Schwandorf 07.09.2012, 14:58 Uhr

Der Biber nagt zum letzten Mal

Zum Tag des offenen Denkmals gibt es im Stadtmuseum Schwandorf zur aktuellen Sonderausstellung „Mein lieber Biber!“ nocheinmal eine Führung.

Deutschlands größtes Nagetier legt Feuchtgebiete an und schafft so Lebensraum für andere Tiere.

Deutschlands größtes Nagetier legt Feuchtgebiete an und schafft so Lebensraum für andere Tiere.

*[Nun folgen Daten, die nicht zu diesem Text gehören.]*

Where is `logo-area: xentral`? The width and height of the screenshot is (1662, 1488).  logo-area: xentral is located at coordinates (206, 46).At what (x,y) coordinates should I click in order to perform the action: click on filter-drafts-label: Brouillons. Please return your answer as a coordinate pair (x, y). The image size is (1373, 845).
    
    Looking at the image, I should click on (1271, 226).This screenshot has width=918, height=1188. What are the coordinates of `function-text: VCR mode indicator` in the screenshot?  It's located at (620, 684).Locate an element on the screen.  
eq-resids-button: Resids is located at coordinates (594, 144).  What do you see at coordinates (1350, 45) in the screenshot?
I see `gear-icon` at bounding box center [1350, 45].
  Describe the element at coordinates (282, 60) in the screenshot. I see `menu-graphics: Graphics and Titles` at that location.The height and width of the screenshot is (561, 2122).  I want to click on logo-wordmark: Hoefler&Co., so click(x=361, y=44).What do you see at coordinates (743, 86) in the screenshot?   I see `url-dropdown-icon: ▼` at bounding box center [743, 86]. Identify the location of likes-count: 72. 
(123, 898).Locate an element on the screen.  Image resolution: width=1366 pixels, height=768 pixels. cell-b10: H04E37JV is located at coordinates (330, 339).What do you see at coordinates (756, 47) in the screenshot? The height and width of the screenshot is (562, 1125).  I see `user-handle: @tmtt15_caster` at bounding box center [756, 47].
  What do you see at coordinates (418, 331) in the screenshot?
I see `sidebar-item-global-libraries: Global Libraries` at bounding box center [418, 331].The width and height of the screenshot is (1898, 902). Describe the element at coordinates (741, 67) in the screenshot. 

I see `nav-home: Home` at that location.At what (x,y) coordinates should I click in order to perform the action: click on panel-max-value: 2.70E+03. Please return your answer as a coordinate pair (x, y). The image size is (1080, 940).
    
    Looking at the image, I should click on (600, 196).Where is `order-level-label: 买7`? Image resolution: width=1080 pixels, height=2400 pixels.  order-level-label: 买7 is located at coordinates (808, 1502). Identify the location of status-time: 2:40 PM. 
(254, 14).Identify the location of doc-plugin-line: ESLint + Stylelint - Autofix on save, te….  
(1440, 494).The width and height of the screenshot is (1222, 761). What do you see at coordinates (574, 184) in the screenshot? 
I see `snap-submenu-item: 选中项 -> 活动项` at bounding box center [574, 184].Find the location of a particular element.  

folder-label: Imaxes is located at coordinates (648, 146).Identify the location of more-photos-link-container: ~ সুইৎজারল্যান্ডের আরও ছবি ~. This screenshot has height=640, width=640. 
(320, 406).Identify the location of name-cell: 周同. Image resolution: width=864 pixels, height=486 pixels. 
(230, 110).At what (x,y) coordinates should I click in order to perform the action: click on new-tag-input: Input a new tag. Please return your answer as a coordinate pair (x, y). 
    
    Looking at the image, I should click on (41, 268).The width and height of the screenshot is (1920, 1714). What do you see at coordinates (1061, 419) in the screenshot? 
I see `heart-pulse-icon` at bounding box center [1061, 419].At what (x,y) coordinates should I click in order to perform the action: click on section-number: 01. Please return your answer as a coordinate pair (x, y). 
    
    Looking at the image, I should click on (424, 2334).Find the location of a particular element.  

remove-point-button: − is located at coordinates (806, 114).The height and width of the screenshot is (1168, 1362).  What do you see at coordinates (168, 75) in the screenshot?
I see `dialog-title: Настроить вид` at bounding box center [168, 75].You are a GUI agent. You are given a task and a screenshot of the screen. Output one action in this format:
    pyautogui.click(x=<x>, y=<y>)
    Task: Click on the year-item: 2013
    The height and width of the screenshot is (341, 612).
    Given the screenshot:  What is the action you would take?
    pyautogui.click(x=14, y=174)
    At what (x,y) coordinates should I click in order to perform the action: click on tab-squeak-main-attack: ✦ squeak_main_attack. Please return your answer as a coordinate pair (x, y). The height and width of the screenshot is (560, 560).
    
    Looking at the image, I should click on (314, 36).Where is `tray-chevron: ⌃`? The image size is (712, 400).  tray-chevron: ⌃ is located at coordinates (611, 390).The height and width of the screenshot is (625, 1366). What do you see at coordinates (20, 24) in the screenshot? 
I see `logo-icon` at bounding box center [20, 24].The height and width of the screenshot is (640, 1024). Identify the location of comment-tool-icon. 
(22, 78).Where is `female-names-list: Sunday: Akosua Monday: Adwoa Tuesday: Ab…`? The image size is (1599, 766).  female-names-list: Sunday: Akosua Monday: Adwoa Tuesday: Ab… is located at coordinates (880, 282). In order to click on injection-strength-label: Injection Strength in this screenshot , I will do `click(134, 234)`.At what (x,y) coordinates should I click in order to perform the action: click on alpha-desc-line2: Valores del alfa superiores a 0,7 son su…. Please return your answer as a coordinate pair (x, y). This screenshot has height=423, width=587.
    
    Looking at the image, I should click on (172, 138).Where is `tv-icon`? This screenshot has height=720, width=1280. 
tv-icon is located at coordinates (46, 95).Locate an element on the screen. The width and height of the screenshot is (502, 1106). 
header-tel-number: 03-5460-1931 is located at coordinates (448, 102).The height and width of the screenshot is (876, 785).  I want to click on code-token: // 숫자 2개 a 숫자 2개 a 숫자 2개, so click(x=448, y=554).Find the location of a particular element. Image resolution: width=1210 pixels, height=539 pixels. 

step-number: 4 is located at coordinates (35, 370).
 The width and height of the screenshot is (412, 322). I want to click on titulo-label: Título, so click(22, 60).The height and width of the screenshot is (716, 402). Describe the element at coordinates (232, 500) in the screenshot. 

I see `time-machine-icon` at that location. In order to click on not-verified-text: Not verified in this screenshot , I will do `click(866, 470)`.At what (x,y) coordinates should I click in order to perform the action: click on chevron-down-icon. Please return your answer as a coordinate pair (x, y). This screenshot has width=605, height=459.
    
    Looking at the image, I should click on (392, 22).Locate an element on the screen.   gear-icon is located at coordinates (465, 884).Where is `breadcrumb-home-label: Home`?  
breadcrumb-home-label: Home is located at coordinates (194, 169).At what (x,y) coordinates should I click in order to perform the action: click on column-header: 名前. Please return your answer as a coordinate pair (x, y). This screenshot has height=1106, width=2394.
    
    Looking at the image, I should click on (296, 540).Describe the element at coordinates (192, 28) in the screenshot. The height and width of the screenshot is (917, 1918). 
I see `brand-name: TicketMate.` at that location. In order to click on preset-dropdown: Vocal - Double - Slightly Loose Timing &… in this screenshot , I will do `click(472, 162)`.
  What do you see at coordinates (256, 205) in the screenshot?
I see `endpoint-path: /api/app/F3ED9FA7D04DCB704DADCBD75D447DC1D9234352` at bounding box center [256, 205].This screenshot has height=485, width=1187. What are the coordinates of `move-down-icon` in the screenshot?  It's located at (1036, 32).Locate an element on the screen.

Schwandorf. Die diesjährige naturkundliche Sonderausstellung „Mein lieber Biber!“ verabschiedet sich mit dem Tag des offenen Denkmals aus dem Stadtmuseum Schwandorf. Die Ausstellung ist daher am Sonntag, 9. September, zum letzten Mal zu sehen. Auch weil das diesjährige Thema des Denkmaltags „Holz“ ist, wird Museumsleiterin Eva Maria Keil in einer Führung um 14.30 Uhr den „Holzbaumeister“ Biber kurz vorstellen.

Anschaulich sind für große und kleine Besucher vor allem die ausgestellten Präparate, welche sowohl Biber in ihrer beeindruckenden natürlichen Größe, als auch einzelne Tierarten zeigen, die mit dem Nager verwandt sind oder von ihm profitieren. Auch der inzwischen selten gewordene Fischotter ist darunter. Gezeigt werden auch Details, wie Gebiss, Fell und Biberschwanz. Für diejenigen, die ihr Wissen erweitern und testen wollen, gibt es ein kurzes Biberquiz zu lösen und interessantes Informationsmaterial kostenlos zum Mitnehmen. Des Weiteren können Kinder und mutige Erwachsene eine Biberburg erkunden.

Warum brauchen wir diesen großen Nager, der uns in der Landnutzung inzwischen manches Kopfzerbrechen bereitet und mittlerweile zu ausführlichen Diskussionen anregt? Biber sind unverzichtbar für die Artenvielfalt und Gewässerökologie. Sie sind unsere wichtigsten Verbündeten, um den fortschreitenden Verlust bedrohter Tier- und Pflanzenarten zu verhindern. Keine zweite Tierart verschafft anderen Pflanzen und Tieren so viel Lebensraum. Vom Biber angelegte Feuchtgebiete sind viel artenreicher und kostengünstiger als jedes vom Menschen angelegte Biotop. In Zeiten der Klimaerwärmung ist der Wasserrückhalt durch den Biber unverzichtbar.